◆ ABOUT THIS TASK ◆
Lines with the word "will" in them are the ones to copy from the records.

◆ Dataset entries ◆
>>>
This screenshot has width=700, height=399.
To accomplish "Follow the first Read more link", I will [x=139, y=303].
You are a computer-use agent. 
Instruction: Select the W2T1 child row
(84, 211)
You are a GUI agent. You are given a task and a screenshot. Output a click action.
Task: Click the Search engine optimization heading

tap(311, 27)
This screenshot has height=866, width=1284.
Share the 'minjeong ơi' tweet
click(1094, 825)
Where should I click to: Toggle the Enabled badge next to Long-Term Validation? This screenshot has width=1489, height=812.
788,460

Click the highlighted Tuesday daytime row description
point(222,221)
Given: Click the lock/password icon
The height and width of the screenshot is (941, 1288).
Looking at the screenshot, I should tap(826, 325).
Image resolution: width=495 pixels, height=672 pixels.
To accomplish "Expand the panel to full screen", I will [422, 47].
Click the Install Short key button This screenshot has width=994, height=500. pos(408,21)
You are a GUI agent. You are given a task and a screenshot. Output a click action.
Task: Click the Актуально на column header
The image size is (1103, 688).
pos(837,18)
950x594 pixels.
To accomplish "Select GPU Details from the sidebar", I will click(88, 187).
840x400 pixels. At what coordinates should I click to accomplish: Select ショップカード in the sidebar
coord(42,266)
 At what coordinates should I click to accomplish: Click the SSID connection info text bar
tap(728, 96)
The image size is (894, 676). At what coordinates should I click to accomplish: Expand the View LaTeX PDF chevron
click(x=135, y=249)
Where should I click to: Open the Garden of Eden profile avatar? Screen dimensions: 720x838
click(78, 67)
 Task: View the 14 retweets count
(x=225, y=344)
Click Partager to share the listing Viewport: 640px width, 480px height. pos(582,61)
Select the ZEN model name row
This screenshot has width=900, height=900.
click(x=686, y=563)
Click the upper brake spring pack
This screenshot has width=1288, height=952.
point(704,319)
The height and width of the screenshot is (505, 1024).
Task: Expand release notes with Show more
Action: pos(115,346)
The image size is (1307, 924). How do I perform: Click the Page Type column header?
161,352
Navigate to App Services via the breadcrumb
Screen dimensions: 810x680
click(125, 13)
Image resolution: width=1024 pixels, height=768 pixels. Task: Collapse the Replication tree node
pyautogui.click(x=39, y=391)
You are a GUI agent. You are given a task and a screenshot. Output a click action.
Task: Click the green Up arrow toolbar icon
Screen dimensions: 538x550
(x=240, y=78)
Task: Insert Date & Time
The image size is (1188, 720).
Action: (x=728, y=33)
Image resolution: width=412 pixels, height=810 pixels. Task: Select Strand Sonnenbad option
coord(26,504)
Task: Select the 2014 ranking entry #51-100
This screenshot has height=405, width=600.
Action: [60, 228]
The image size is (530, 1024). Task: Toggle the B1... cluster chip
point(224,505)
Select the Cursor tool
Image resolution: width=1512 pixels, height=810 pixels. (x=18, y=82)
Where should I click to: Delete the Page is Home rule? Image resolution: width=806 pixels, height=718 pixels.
<<<
◆ FINISHED TASK ◆
To accomplish "Follow the first Read more link", I will [x=139, y=303].
To accomplish "Expand the panel to full screen", I will [422, 47].
To accomplish "Select GPU Details from the sidebar", I will click(88, 187).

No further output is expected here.